The impact of measles, mumps, and rubella vaccination on the natural history of each disease in the United States can be quantified by comparing the maximum number of measles, mumps, and rubella cases reported in a given year prior to vaccine use to the number of cases of each disease reported in 1995. For measles, 894,134 cases reported in 1941 compared to 288 cases reported in 1995 resulted in a 99.97% decrease in reported cases; for mumps, 152,209 cases reported in 1968 compared to 840 cases reported in 1995 resulted in a 99.45% decrease in reported cases; and for rubella, 57,686 cases reported in 1969 compared to 200 cases reported in 1995 resulted in a 99.65% decrease.3
Clinical studies of 284 triple seronegative children, 11 months to 7 years of age, demonstrated that M-M-R II (measles, mumps, and rubella virus vaccine live) is highly immunogenic and generally well tolerated. In these studies, a single injection of the vaccine induced measles hemagglutination-inhibition (HI) antibodies in 95%, mumps neutralizing antibodies in 96%, and rubella HI antibodies in 99% of susceptible persons. However, a small percentage (1-5%) of vaccinees may fail to seroconvert after the primary dose (see also INDICATIONS, Recommended Vaccination Schedule).

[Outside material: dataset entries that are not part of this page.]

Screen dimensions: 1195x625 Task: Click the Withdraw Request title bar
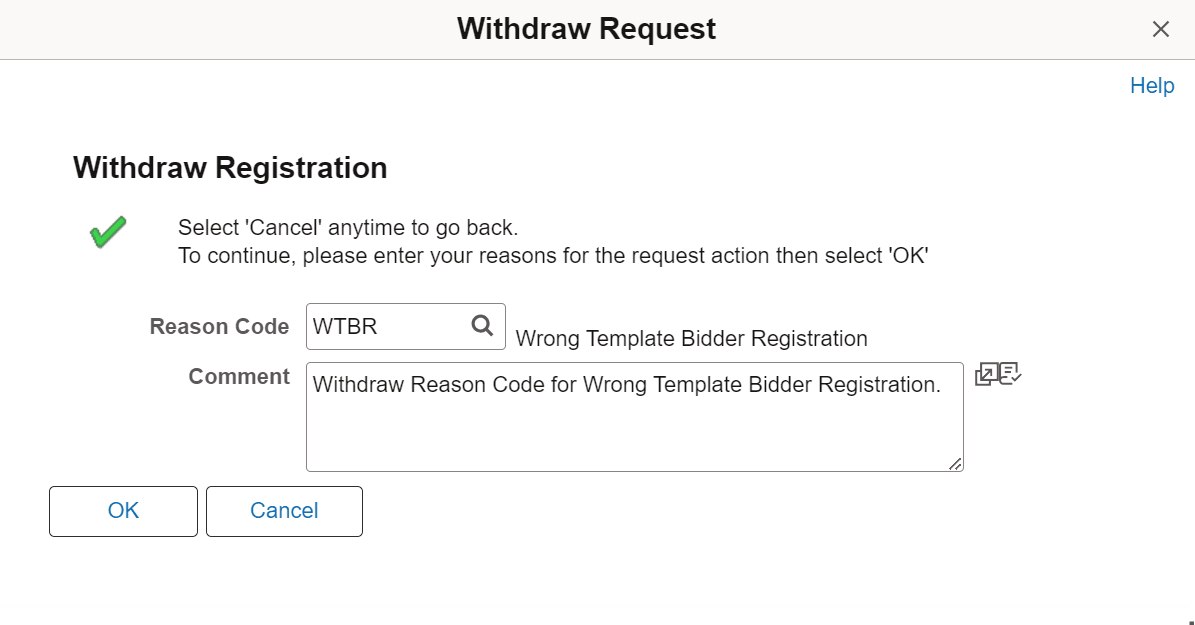[586, 28]
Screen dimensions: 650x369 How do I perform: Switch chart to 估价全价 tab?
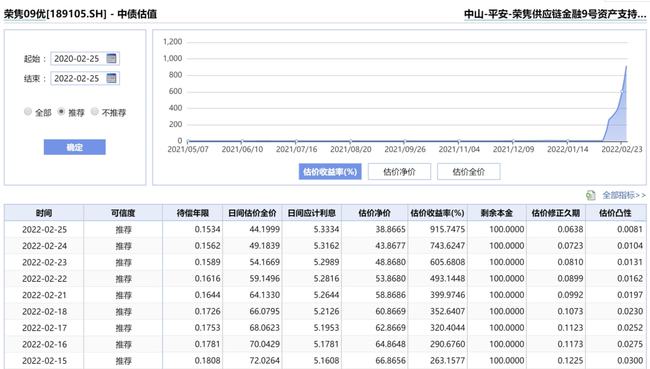tap(468, 172)
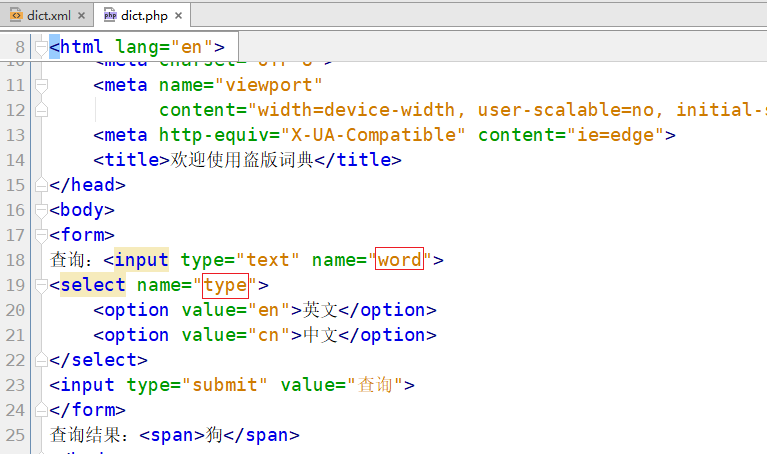Viewport: 767px width, 454px height.
Task: Click line number 23 in the gutter
Action: point(14,385)
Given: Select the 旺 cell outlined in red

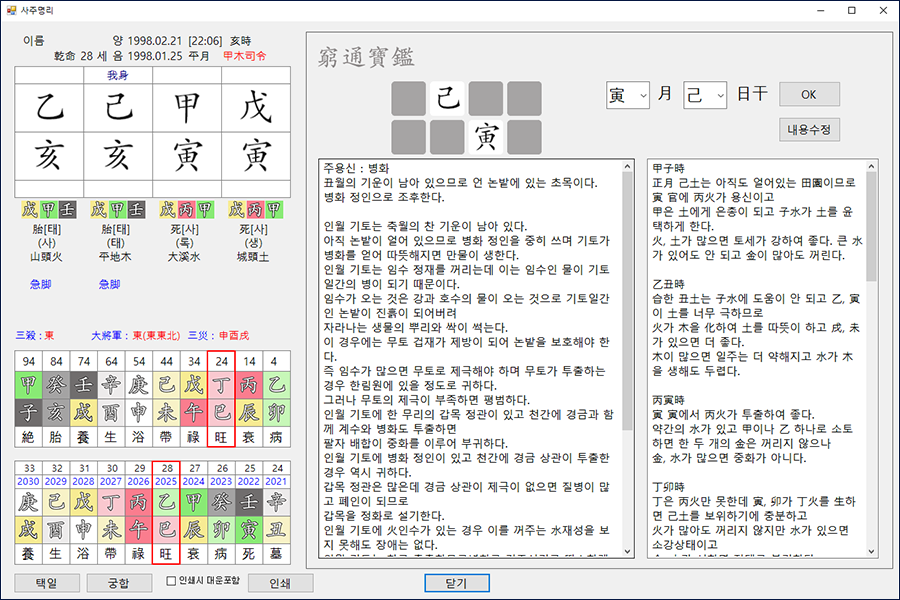Looking at the screenshot, I should [219, 437].
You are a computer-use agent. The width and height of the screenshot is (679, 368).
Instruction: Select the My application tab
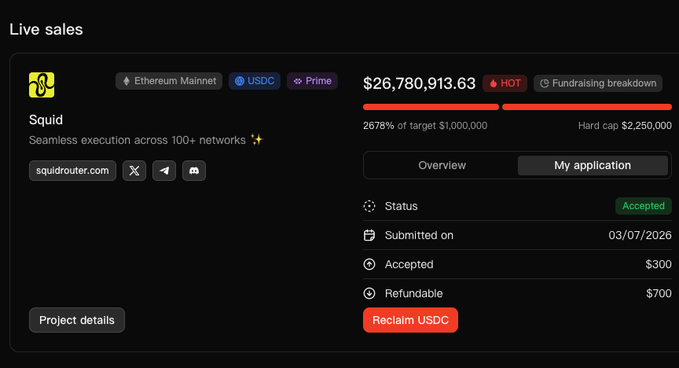click(592, 165)
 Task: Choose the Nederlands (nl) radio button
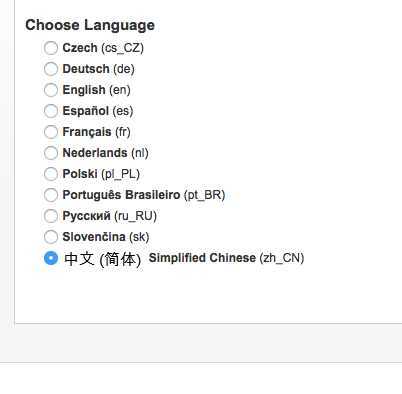(x=51, y=153)
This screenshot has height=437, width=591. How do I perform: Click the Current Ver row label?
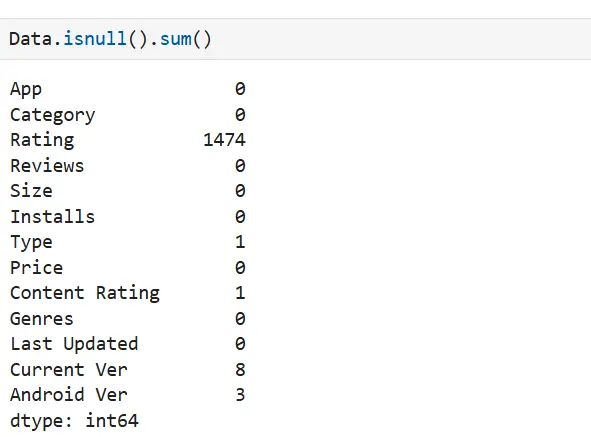coord(69,370)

A study4 of 6-month-old and 15-month-old infants born to vaccine-immunized mothers demonstrated that, following vaccination with ATTENUVAX, 74% of the 6-month-old infants developed detectable neutralizing antibody (NT) titers while 100% of the 15-month-old infants developed NT. This rate of seroconversion is higher than that previously reported for 6-month-old infants born to naturally immune mothers tested by HI assay. When the 6-month-old infants of immunized mothers were revaccinated at 15 months, they developed antibody titers equivalent to the 15-month-old vaccinees. The lower seroconversion rate in 6-month-olds has two possible explanations: 1) Due to the limit of the detection level of the assays (NT and enzyme immunoassay [EIA]), the presence of trace amounts of undetectable maternal antibody might interfere with the seroconversion of infants; or 2) The immune system of 6-month-olds is not always capable of mounting a response to measles vaccine as measured by the two antibody assays.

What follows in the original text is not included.